REQUIRED WORK: Repeat the part of the court order that opens with "City of Aiken Housing Authority; Reginal" and closes with "District Court Judge.", replacing "Chief Executive Officer" with "Executive Director".

United States District Court, D. South Carolina, Aiken Division

September 24, 2017

Kenisha Jackson, Plaintiff,
v.
City of Aiken Housing Authority; Reginal Barner, in his official capacity as Chief Executive Officer of the City of Aiken Housing Authority; and Debra Young, in her official capacity as Director of the Housing Choice Voucher Program for the City of Aiken Housing Authority, Defendants.

          ORDER AND OPINION

          Richard Mark Gergel United States District Court Judge.

         This matter is before the Court on Plaintiffs motion for partial summary judgment as to liability and Defendants' motion for summary judgment. For the reasons set forth below, the Court grants in part and denies in part Plaintiffs motion for partial summary judgment, and grants in part and denies in part Defendants' motion for summary judgment.

         I. Background

         This Court's previous findings of fact (Dkt. No. 48) provide most of the necessary background for this case. Plaintiff is a single mother of four children. The City of Aiken Housing Authority ("CAHA") is a public housing agency as defined in 42 U.S.C. § 1437a(b)(6) and 24 C.F.R. § 982.4(b). CAHA is a federally funded state entity administering the housing voucher program authorized by Section 8 of the Housing Act of 1937, 42 U.S.C. § 1437f. Section 8 authorizes the payment of rental housing assistance to private landlords on behalf of low-income households. Public housing authorities like CAHA receive federal funds from the U.S. Department of Housing and Urban Development (HUD) to administer the voucher program. A family issued a housing voucher is responsible for finding suitable housing where the owner agrees to rent under the program. The housing subsidy is paid to the landlord directly by the public housing authority on behalf of the participating family. The family then pays the difference between the actual rent charged by the landlord and the amount subsidized by the program.

DATASET CONTENT:
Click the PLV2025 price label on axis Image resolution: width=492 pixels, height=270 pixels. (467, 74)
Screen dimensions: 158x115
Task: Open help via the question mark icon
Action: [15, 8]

WRITTEN RESPONSE:
City of Aiken Housing Authority; Reginal Barner, in his official capacity as Executive Director of the City of Aiken Housing Authority; and Debra Young, in her official capacity as Director of the Housing Choice Voucher Program for the City of Aiken Housing Authority, Defendants.

          ORDER AND OPINION

          Richard Mark Gergel United States District Court Judge.